Что-то внутри Говорухина щелкнуло. Какой-то переключатель, подсознательно его готовивший к этому. Он знал, что так и произойдет, когда много лет спустя вернулся сюда, и только уверился в этом, когда сбегал от Долгорукова. Вот перед ним была сплошная прямая линия и ему нужно было поставить точку. Точку в ответе на гложавший его вопрос: «Откуда?». Может, это было кодовое слово из ящика? Сигнал вай-фай? В тот момент, он был готов рассмотреть любую теорию заговора. Кажется, что и дед всё понял. Его высохшие глаза говорили об этом куда яснее слов. Наконец-то он отмучается, хотя за всё, что делается, рано или поздно приходиться расплачиваться. Всё произошло урывками. Вот он берет эту сальную подушку, вот он зажимает её локтем и валится на неё всем телом, чувствуя под собой мышечные спазмы, агонию и попытки сопротивления неминуемому концу. Вот по телевизору начинают показывать военный парад, оркестр торжественно играл гимн, и за этим гимном он совершенно не слышал глухих стонов и всхлипывания. Вот Говорухин видит, что его рана снова закровила. И подушка под ним перестала болтыхаться. И вот он, уже склонившись над бочком, блевал в каком-то необъяснимом шоке, сотрясавшим всё его тело, а потом свернулся калачиком на холодном кафеле, всё еще дрожа от пережитого.
Он проблевался еще раз, удивился, что в унитазе не оказались его органы. Затем он облился холодной водой, намочив все свои повязки, а потом обессиленный рухнул калачиком на кафельный пол. Его трясло, дико хотелось закурить. Еще одна точка невозврата пройдена, как обычно говорят. Он не мог в это поверить, и как будто бы со стороны еще раз оглядывал произошедшие события, не в силах вмешаться и остановиться. Так оно когда-нибудь и кончится, или должно кончится. Всё к этому идет…да какое идет — катится вагонеткой, сошедшей с рельс. Ужасная тряска потихоньку сходила на нет, хотелось просто завалиться спать — забыть про треклятый Город, про семью, про неё, про Долгоруковых, про осточертевшую работу, переламывавшую изнутри, да про весь гребаный мир, где человек то и дело остается на откуп своим страхам, страданиям и горестям в грызне с другими. Оставалось незаконченное дело. Горожанам нужен был антагонист, ну что ж. Они его получат, а потом могут катиться к чертовой матери, ведь всё, что уже можно было протратить, уже было протрачено. Пускай копошатся в своем дерьме сами… Хах, смотрите что за человек вдруг подумал о принципе морального превосходства над остальными, хотя был точно также повязан в этом преступлении, как и мы всё. По крайней мере, Говорухин себя убеждал, что у него хватит смелости для честного суда над самим собой.

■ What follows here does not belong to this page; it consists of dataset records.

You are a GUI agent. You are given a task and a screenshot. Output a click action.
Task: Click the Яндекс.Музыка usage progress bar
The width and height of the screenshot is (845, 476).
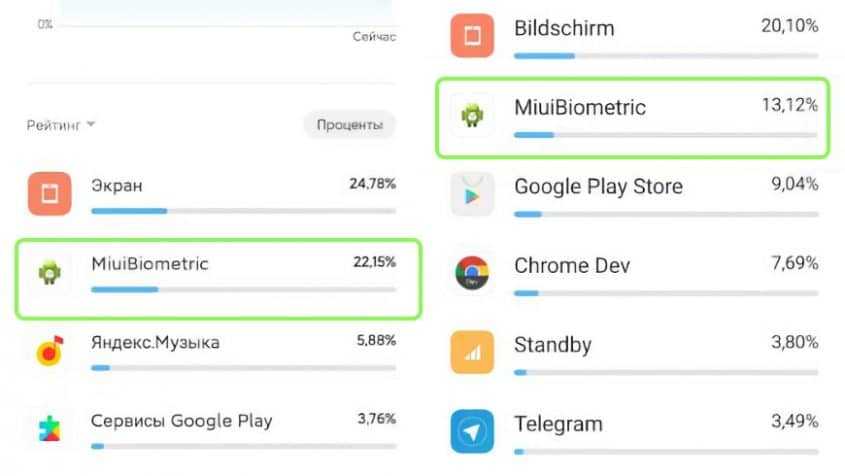pyautogui.click(x=243, y=368)
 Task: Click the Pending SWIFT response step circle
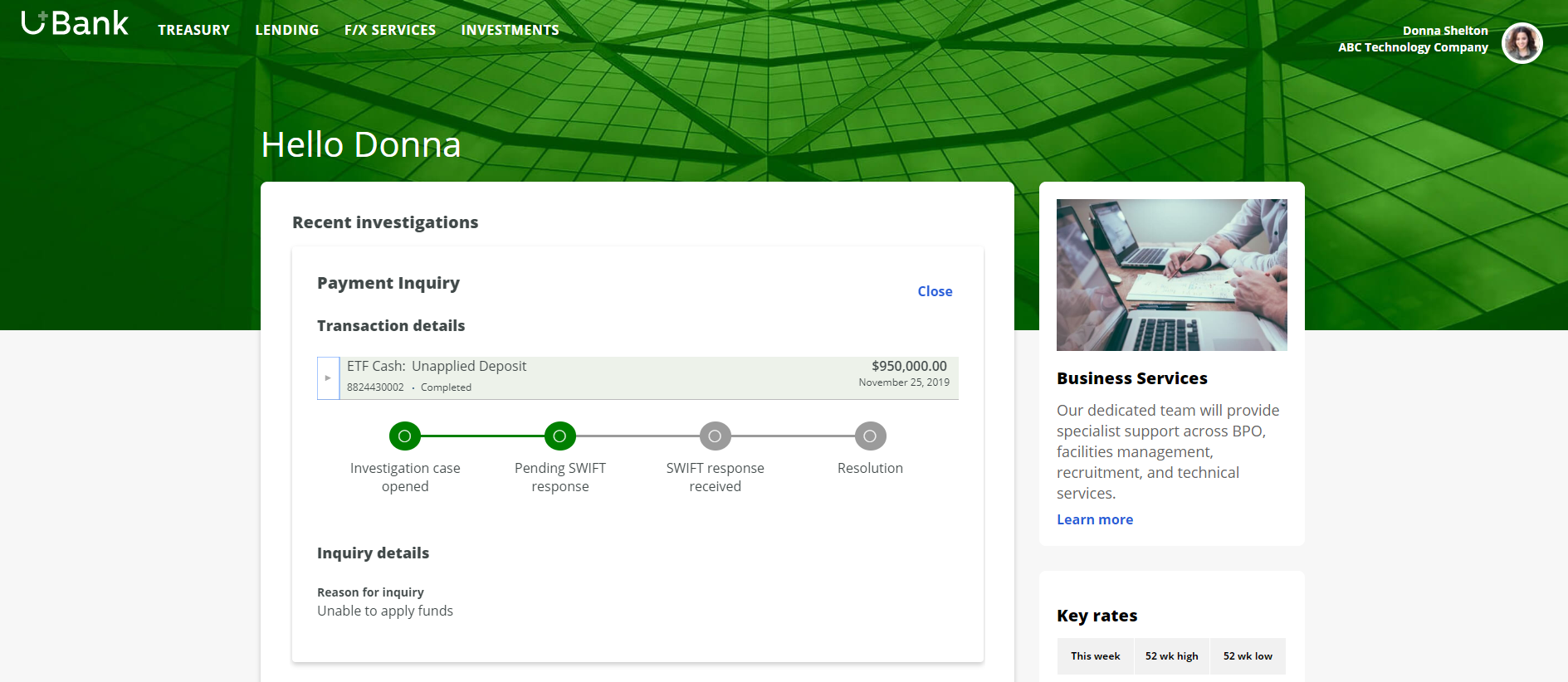(559, 436)
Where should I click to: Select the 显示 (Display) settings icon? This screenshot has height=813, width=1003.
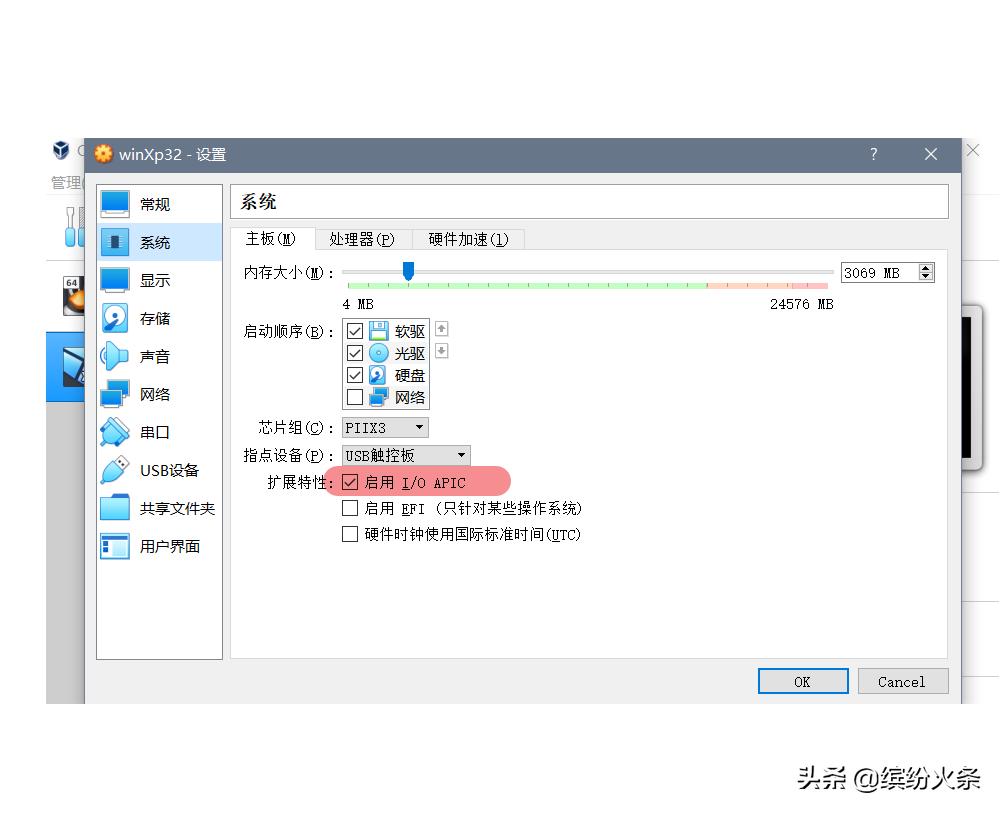[x=155, y=280]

Еле поднявшись, опираясь на стенку, он неожиданно для самого себя рассмеялся — в зеркале была тысяча его отражений, и он не мог определить, в каком из них он сам. Медленно он выполз из ванной и дополз до кухни. Там он собрал остатки своих пожитков — ноутбук с составленным текстом — в сумку. Ему почудилось, будто бы он террорист, готовящийся оставить сумку в метро. Только его бомба была информационной — верной для использования.
Уже волоча ноги к выходу, ухмыляясь, он услышал позади себя скрип половиц. Лёша замер на месте, его ноги налились свинцом, а сердце прихватило. Глаз его задергался в нервном треморе. Лицо его напоминало посмертную маску, коя застывает на человеке, когда он умирает напуганным. Он медленно развернулся и увидел деда. Высохшего, старого, потрепанного, стоящего на ногах. Свечение его голубых глаз напоминало о белых ходоках, и на его зрачке мирно трепыхалась муха. Грудная клетка не сжималась и не разжималась. Тело стало еще бледнее. Он крутил шею вокруг своей оси с мерзким треском трущихся друг об друга костей, а затем с хрипом издал:
— Сначала мы доберемся до них, и только потом уже до тебя. Передавай матери привет.